Neoantigen Peptide Vaccine Strategy in Pancreatic Cancer Patients Following Surgical Resection and Adjuvant Chemotherapy

Study Description
Brief Summary:
This is a phase 1 open-label study to evaluate the safety and immunogenicity of a neoantigen peptide vaccine strategy in pancreatic cancer patients following surgical resection and adjuvant chemotherapy. The neoantigen peptide vaccines will incorporate prioritized neoantigens and personalized mesothelin epitopes and will be co-administered with poly-ICLC. The hypothesis of this study is that neoantigen peptide vaccines will be safe and capable of generating measurable neoantigen-specific CD4 and CD8 T cell responses.

Condition or disease Intervention/treatment Phase
Pancreas Cancer Pancreatic Cancer Cancer of the Pancreas Biological: Neoantigen Peptide Vaccine Drug: Poly ICLC Procedure: Blood for immune monitoring Phase 1

Study Design
Layout table for study information
Study Type : Interventional  (Clinical Trial)
Estimated Enrollment : 15 participants
Allocation: N/A
Intervention Model: Single Group Assignment
Masking: None (Open Label)
Primary Purpose: Treatment
Official Title: A Phase 1 Clinical Trial to Evaluate the Safety and Immunogenicity of a Neoantigen Peptide Vaccine Strategy in Pancreatic Cancer Patients Following Surgical Resection and Adjuvant Chemotherapy
Actual Study Start Date : February 13, 2020
Estimated Primary Completion Date : August 31, 2022
Estimated Study Completion Date : July 31, 2023
Arms and Interventions
Arm Intervention/treatment
Experimental: Neoantigen Peptide Vaccine
The schedule for vaccination will be Days 1, 4, 8, 15, and 22 (delays of up to 96 hours are allowed for each dose based on the adverse events experienced). Additional vaccinations will be given on Days 50 and 78 (+/- 2 weeks). The first vaccine dose may be administered following confirmation of disease-free status and within 90 days following date of repeat imaging. All study injections will be given subcutaneously and co-administered with poly-ICLC by a trained healthcare provider.
Biological: Neoantigen Peptide Vaccine
• Each pool of vaccine study drug + poly IC:LC will be administered to one of the four limbs (A - Right Arm, B - Left Arm, C - Right Leg, D - Left Leg) by subcutaneous (SC) injection.

Drug: Poly ICLC
• Each pool of vaccine study drug + poly IC:LC will be administered to one of the four limbs (A - Right Arm, B - Left Arm, C - Right Leg, D - Left Leg) by subcutaneous (SC) injection.
Other Names:
  • Poly-ICLC
  • Hiltonol

Procedure: Blood for immune monitoring
-Baseline, day 1, day 22, day 50, day 78, week 25, and week 73

Outcome Measures
Primary Outcome Measures :
  1. Safety of neoantigen peptide vaccine as measured by the number of serious adverse events [ Time Frame: Through week 24 ]
    -Toxicity will be graded according to the National Cancer Institute Common Terminology Criteria for Adverse Events v5.0.

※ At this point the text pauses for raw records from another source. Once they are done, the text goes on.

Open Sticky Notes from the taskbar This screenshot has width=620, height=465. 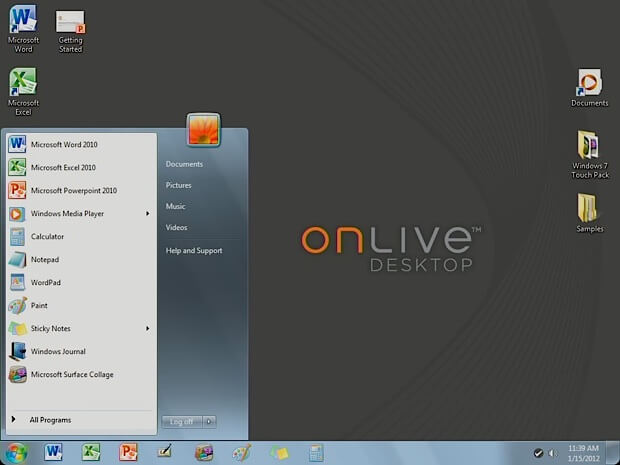point(279,453)
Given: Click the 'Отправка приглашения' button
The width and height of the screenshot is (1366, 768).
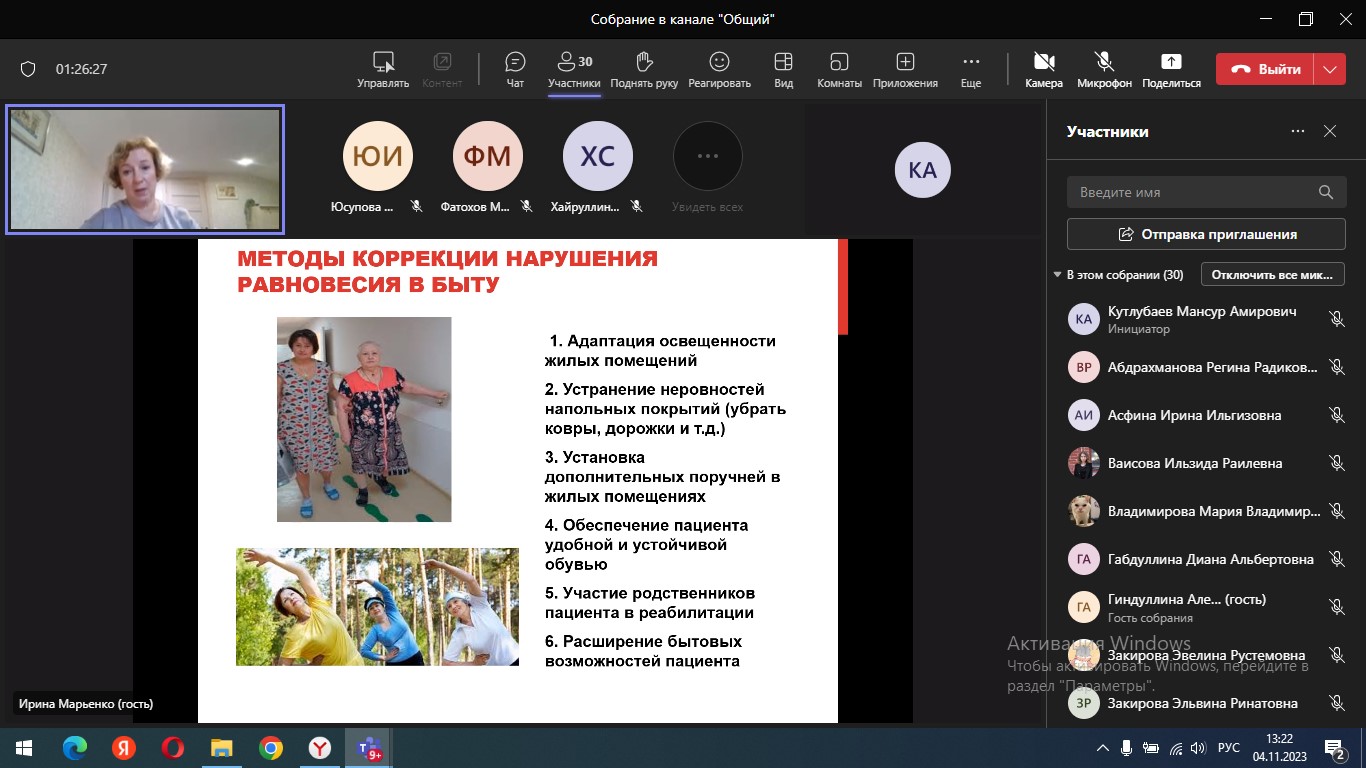Looking at the screenshot, I should [1206, 234].
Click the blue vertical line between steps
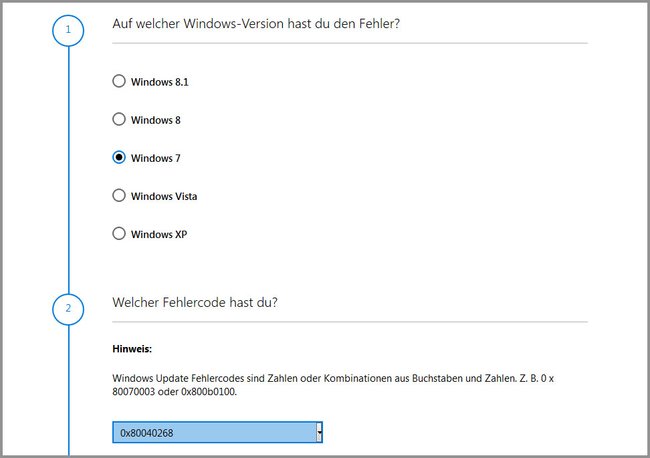The image size is (650, 458). [68, 169]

Secondary Outcome Measures :
  1. Immunogenicity of the neoantigen peptide vaccine as measured by ELISPOT analysis [ Time Frame: Baseline through week 52 ]
    -The ELISPOT analysis is based on measuring the frequencies of IFN-γ producing T cells in response to polyepitope antigen

  2. Immunogenicity of the neoantigen peptide vaccine as measured by multiparametric flow cytometry [ Time Frame: Baseline through week 52 ]
    -The multiparametric flow cytometry assesses phenotypic as well as functional characteristics of epitope-specific T cells.


Eligibility Criteria
Layout table for eligibility information
Ages Eligible for Study:   18 Years and older   (Adult, Older Adult)
Sexes Eligible for Study:   All
Accepts Healthy Volunteers:   No
Criteria

Inclusion Criteria:

  • Histologically or cytologically confirmed diagnosis of pancreatic adenocarcinoma; mixed histology will be included as long as the predominant histology is adenocarcinoma.
  • Completed an R0 or R1 surgical resection as determined by pathology
  • Pathology review demonstrates tumor cellularity no less than 30% in quantities sufficient to obtain 6-8 1mm biopsies from the original FFPE blocks.
  • At least 18 years of age.
  • Life expectancy of > 12 months.
  • ECOG performance status ≤ 2
  • Normal bone marrow and organ function as defined below:

    • WBC>=3,000/μL
    • absolute neutrophil count>=1,500/μL
    • platelets>=100,000/μL
    • total bilirubin≤1.5 X institutional upper limit of normal (subjects with Gilbert's syndrome may be enrolled despite a total bilirubin level >1.5 mg/dL if their conjugated bilirubin is <1.5 x ULN)
    • AST≤ X institutional upper limit of normal
    • creatinine≤1.5 X institutional upper limit of normal
  • International Normalized Ratio (INR) and activated partial thromboplastin time (PTT) < 1.5 x ULN provided the patient is not on anticoagulation therapy.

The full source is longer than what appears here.